Exercise aim:
Rewrite the entries as a Markdown table with two columns, Nr for the row number and Line for the text of each line, and leave out any blank lines.

Excerpted data:

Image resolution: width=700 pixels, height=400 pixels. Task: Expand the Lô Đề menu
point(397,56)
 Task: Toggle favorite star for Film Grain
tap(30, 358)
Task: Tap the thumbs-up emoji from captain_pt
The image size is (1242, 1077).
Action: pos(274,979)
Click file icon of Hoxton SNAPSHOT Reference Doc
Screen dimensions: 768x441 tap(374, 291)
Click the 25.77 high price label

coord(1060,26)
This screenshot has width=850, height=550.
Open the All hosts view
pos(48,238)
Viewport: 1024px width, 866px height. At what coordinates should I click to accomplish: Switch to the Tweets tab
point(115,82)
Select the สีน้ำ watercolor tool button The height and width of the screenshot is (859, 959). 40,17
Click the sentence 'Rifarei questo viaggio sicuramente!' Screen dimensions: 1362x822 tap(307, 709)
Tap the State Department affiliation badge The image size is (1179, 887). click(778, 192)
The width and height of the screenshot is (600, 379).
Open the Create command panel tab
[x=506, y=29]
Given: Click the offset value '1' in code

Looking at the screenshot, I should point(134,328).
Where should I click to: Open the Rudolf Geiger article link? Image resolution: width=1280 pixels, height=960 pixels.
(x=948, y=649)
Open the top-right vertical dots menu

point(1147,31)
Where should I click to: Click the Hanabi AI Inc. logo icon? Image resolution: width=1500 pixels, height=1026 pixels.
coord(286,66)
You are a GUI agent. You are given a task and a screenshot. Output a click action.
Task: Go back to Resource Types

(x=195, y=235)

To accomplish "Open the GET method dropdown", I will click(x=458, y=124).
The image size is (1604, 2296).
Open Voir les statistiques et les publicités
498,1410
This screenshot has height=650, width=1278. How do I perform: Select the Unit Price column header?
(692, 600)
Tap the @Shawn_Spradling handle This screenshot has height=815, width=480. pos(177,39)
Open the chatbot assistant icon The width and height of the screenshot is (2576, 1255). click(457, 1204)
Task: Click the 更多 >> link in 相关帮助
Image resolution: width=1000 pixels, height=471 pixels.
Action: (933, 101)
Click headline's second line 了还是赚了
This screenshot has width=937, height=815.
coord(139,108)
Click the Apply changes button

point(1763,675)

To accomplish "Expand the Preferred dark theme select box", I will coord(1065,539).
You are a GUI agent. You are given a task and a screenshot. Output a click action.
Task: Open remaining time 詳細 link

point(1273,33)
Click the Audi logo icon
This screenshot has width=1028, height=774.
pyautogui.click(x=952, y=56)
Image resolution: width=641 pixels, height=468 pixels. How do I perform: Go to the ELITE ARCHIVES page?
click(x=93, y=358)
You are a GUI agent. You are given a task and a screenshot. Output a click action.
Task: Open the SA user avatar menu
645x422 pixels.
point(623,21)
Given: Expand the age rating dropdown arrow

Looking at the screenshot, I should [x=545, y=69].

The completed task:
| Nr | Line |
|---|---|
| 1 | Image resolution: width=700 pixels, height=400 pixels. Task: Expand the Lô Đề menu |
| 2 | point(397,56) |
| 3 |  Task: Toggle favorite star for Film Grain |
| 4 | tap(30, 358) |
| 5 | Task: Tap the thumbs-up emoji from captain_pt |
| 6 | The image size is (1242, 1077). |
| 7 | Action: pos(274,979) |
| 8 | Click file icon of Hoxton SNAPSHOT Reference Doc |
| 9 | Screen dimensions: 768x441 tap(374, 291) |
| 10 | Click the 25.77 high price label |
| 11 | coord(1060,26) |
| 12 | This screenshot has width=850, height=550. |
| 13 | Open the All hosts view |
| 14 | pos(48,238) |
| 15 | Viewport: 1024px width, 866px height. At what coordinates should I click to accomplish: Switch to the Tweets tab |
| 16 | point(115,82) |
| 17 | Select the สีน้ำ watercolor tool button The height and width of the screenshot is (859, 959). 40,17 |
| 18 | Click the sentence 'Rifarei questo viaggio sicuramente!' Screen dimensions: 1362x822 tap(307, 709) |
| 19 | Tap the State Department affiliation badge The image size is (1179, 887). click(778, 192) |
| 20 | The width and height of the screenshot is (600, 379). |
| 21 | Open the Create command panel tab |
| 22 | [x=506, y=29] |
| 23 | Given: Click the offset value '1' in code |
| 24 | Looking at the screenshot, I should point(134,328). |
| 25 | Where should I click to: Open the Rudolf Geiger article link? Image resolution: width=1280 pixels, height=960 pixels. |
| 26 | (x=948, y=649) |
| 27 | Open the top-right vertical dots menu |
| 28 | point(1147,31) |
| 29 | Where should I click to: Click the Hanabi AI Inc. logo icon? Image resolution: width=1500 pixels, height=1026 pixels. |
| 30 | coord(286,66) |
| 31 | You are a GUI agent. You are given a task and a screenshot. Output a click action. |
| 32 | Task: Go back to Resource Types |
| 33 | (x=195, y=235) |
| 34 | To accomplish "Open the GET method dropdown", I will click(x=458, y=124). |
| 35 | The image size is (1604, 2296). |
| 36 | Open Voir les statistiques et les publicités |
| 37 | 498,1410 |
| 38 | This screenshot has height=650, width=1278. How do I perform: Select the Unit Price column header? |
| 39 | (692, 600) |
| 40 | Tap the @Shawn_Spradling handle This screenshot has height=815, width=480. pos(177,39) |
| 41 | Open the chatbot assistant icon The width and height of the screenshot is (2576, 1255). click(457, 1204) |
| 42 | Task: Click the 更多 >> link in 相关帮助 |
| 43 | Image resolution: width=1000 pixels, height=471 pixels. |
| 44 | Action: (933, 101) |
| 45 | Click headline's second line 了还是赚了 |
| 46 | This screenshot has width=937, height=815. |
| 47 | coord(139,108) |
| 48 | Click the Apply changes button |
| 49 | point(1763,675) |
| 50 | To accomplish "Expand the Preferred dark theme select box", I will coord(1065,539). |
| 51 | You are a GUI agent. You are given a task and a screenshot. Output a click action. |
| 52 | Task: Open remaining time 詳細 link |
| 53 | point(1273,33) |
| 54 | Click the Audi logo icon |
| 55 | This screenshot has width=1028, height=774. |
| 56 | pyautogui.click(x=952, y=56) |
| 57 | Image resolution: width=641 pixels, height=468 pixels. How do I perform: Go to the ELITE ARCHIVES page? |
| 58 | click(x=93, y=358) |
| 59 | You are a GUI agent. You are given a task and a screenshot. Output a click action. |
| 60 | Task: Open the SA user avatar menu |
| 61 | 645x422 pixels. |
| 62 | point(623,21) |
| 63 | Given: Expand the age rating dropdown arrow |
| 64 | Looking at the screenshot, I should [x=545, y=69]. |